##### RECORDS SUPPLIED #####
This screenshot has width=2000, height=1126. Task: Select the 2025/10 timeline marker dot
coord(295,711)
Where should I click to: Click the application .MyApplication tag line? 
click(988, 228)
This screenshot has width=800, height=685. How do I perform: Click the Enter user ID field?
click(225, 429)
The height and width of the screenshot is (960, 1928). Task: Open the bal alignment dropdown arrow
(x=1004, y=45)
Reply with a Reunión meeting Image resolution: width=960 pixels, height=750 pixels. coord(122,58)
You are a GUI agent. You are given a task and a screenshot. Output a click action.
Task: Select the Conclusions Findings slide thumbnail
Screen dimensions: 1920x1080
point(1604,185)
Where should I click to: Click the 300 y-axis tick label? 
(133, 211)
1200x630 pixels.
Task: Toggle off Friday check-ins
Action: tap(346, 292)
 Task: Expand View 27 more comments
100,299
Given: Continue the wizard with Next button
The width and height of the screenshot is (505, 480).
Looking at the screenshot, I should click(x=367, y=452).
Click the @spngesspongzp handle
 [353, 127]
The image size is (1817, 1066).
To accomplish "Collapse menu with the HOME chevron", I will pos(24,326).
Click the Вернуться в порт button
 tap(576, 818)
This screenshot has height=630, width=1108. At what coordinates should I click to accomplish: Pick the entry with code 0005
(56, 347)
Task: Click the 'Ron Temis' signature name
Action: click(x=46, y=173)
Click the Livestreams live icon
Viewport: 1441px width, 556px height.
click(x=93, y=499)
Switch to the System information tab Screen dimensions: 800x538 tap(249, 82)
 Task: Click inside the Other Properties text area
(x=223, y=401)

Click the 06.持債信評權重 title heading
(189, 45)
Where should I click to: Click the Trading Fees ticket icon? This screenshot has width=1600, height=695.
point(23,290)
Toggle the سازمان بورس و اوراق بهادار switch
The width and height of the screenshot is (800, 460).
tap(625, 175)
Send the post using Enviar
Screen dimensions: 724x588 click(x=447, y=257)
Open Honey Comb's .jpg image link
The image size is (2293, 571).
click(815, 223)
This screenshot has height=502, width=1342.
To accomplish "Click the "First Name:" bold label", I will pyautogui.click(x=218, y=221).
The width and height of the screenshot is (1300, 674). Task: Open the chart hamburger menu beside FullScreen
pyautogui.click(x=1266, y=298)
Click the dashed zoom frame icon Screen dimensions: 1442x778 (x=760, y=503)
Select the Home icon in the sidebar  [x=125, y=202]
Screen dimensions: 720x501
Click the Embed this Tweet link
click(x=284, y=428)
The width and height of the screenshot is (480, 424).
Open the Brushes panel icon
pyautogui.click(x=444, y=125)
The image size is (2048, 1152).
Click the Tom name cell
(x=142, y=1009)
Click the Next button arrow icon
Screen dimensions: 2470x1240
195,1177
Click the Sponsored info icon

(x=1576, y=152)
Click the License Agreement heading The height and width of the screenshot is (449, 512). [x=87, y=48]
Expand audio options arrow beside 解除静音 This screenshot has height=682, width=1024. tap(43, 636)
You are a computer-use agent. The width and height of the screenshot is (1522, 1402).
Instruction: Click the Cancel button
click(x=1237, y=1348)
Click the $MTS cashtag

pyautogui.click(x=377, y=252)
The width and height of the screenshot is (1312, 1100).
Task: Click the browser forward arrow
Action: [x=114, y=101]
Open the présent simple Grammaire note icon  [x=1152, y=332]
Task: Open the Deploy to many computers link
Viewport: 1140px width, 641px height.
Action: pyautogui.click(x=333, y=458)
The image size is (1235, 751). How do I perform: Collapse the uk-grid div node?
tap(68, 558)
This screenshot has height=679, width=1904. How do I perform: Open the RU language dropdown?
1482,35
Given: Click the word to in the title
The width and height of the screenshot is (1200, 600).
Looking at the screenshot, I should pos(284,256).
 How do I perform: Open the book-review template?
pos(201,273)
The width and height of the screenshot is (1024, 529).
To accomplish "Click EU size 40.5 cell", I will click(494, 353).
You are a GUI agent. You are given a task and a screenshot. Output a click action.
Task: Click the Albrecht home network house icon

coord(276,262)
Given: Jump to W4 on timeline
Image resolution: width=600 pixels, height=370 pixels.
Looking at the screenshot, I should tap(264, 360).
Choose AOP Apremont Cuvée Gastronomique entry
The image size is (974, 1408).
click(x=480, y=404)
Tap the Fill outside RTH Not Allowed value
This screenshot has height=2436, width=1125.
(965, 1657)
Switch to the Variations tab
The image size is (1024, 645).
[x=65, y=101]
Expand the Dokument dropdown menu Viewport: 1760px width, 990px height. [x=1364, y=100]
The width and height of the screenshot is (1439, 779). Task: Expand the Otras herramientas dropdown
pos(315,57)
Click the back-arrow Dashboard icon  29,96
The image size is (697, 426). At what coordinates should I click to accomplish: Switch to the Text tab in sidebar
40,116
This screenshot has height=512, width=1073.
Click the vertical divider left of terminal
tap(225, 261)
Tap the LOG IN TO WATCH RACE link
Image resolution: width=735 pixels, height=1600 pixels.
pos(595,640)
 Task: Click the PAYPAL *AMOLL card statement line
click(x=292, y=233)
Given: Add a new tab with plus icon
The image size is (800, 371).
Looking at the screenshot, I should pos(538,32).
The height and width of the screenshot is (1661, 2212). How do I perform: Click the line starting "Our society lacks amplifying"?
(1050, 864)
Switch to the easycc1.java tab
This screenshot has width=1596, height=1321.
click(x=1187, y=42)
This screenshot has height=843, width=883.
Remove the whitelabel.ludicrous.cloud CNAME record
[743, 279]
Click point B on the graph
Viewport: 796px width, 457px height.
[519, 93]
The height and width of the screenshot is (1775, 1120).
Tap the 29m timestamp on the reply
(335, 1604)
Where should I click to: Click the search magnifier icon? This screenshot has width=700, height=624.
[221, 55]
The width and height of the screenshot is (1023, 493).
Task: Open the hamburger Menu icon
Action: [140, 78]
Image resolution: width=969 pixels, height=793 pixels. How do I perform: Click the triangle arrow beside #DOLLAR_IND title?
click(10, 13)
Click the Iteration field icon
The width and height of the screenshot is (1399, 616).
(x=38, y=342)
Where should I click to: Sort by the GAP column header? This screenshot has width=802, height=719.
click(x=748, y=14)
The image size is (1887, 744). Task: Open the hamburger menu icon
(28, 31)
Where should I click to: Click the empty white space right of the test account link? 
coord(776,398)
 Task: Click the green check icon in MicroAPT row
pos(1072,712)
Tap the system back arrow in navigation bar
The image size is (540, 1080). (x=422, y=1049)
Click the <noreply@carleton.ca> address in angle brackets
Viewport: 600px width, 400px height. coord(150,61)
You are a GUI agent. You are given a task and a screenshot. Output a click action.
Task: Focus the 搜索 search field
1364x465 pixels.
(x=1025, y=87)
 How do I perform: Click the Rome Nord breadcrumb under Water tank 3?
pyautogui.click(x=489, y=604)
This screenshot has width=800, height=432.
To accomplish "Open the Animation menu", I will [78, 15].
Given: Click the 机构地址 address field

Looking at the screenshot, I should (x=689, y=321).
#####
THE PROBLEM >> A single number is asked for: how many lines in the entries above hold the string "will".

RESPONSE AREA >> 4